Nor should the debate over matching mechanisms disguise the limits of market design. “All of this only helps to the extent that we create better matches,” Zimmerman says. “We’re still allocating students to the schools we have: creating better matches doesn’t fix the problem of bad schools.”
Carol Burris, a former high-school principal, executive director of the Network for Public Education, and author of the book On the Same Track: How Schools Can Join the Twenty-First-Century Struggle against Resegregation, is even more critical. Lotteries as the primary vehicle for admissions do not decrease segregation, she argues. And in the meantime, they elide problems related to curriculum, disparities in which can exacerbate segregation. Schools try to distinguish themselves using their varying offerings, when in fact every student deserves to attend a school with a rich and varied curriculum. Choice, says Burris, often becomes a substitute for the hard (and more expensive) work of improving individual schools.
School matching is not necessarily a zero-sum pursuit, Leshno says. School choice does not create additional educational resources, but with a well-designed system, a district can make the most of the resources it does have. When they’re functioning as they should, school-matching systems have the potential to better pair what schools have to offer with what individual students need, “even if you accept the fact that there aren’t enough good seats for everybody.”
Choice only goes so far
Lauren Young felt good about the list of schools Claudia finally submitted to District 15, but more ambivalent about the process itself. They had left off two schools that Young and her husband felt were entirely wrong for their daughter, and ranked all nine others. Private school was not a consideration, for financial and philosophical reasons, but other ways of opting out of the system did cross Young’s mind from time to time: “The whole experience made me realize why people move to the suburbs,” she says. Kirsten Youngren felt similarly, visiting friends in New Jersey last year and wondering whether her family shouldn’t perhaps uproot from Manhattan and start building a life in a place where kids go to the local public school, and can count on that local public school being sound.

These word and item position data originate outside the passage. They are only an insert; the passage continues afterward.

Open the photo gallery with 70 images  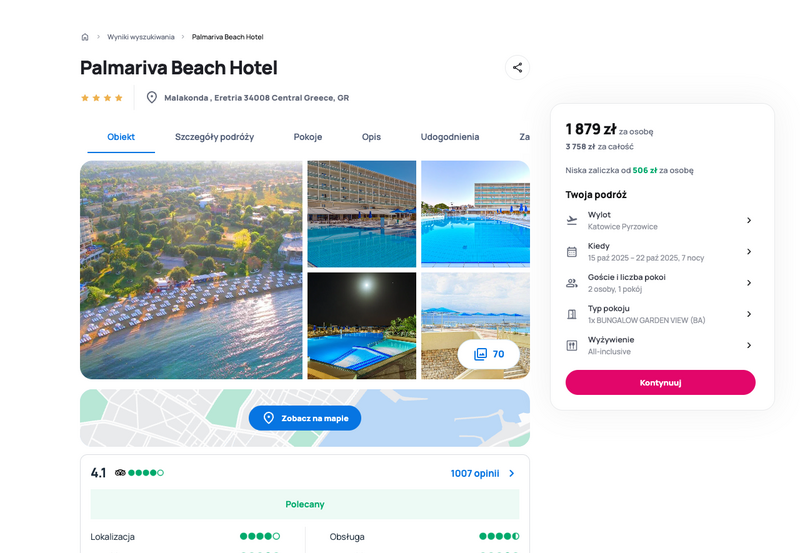click(489, 354)
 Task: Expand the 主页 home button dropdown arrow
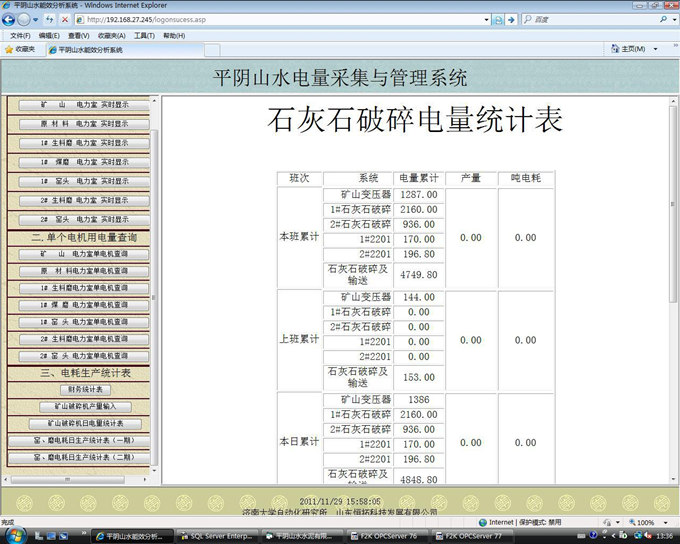coord(655,49)
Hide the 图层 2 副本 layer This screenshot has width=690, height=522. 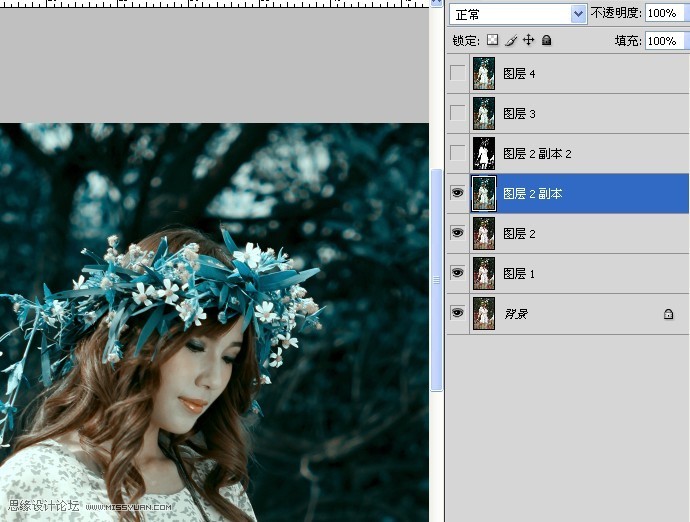click(x=458, y=193)
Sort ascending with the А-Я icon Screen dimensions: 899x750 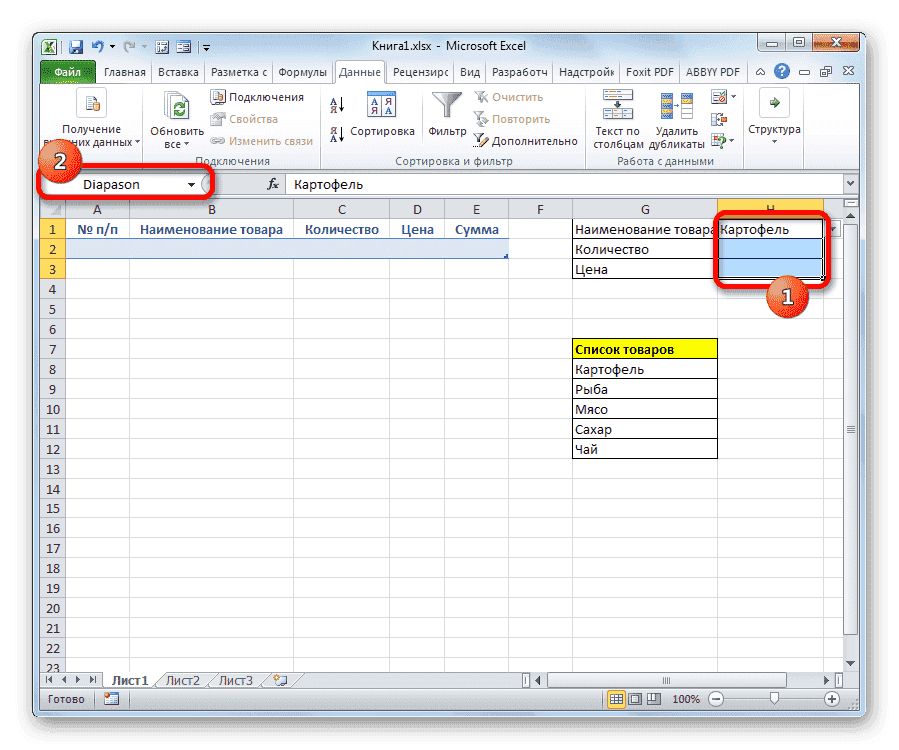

In April, Claudia found out where she will be starting sixth grade this fall: Brooklyn Collaborative, which had been fourth on her list. The three schools she ranked higher were historically white-majority institutions with affluent student bodies and the best academic reputations in the district. Meanwhile, very few affluent children—a group into which Claudia falls—attended Brooklyn Collaborative in the past; its incoming class of sixth-graders will now be the district’s most affluent, a product of the district’s diversity priorities and the way parents and students ranked their choices.
Lauren is happy with the school’s pedagogy. Claudia, meanwhile, was disappointed not to have gotten into the arts-focused school she had ranked No. 1, and appealed the decision unsuccessfully. Given the strength of her desire to get into her No. 1 school, a strategic-play mechanism might have worked in her favor, but it is impossible to know for certain.
A month earlier and across the East River, Kirsten Youngren’s daughter, Bridget, learned that she had been matched with the 12th-ranked school on her list of 12 New York City public high schools. Bridget decided to enroll in a Catholic school this fall.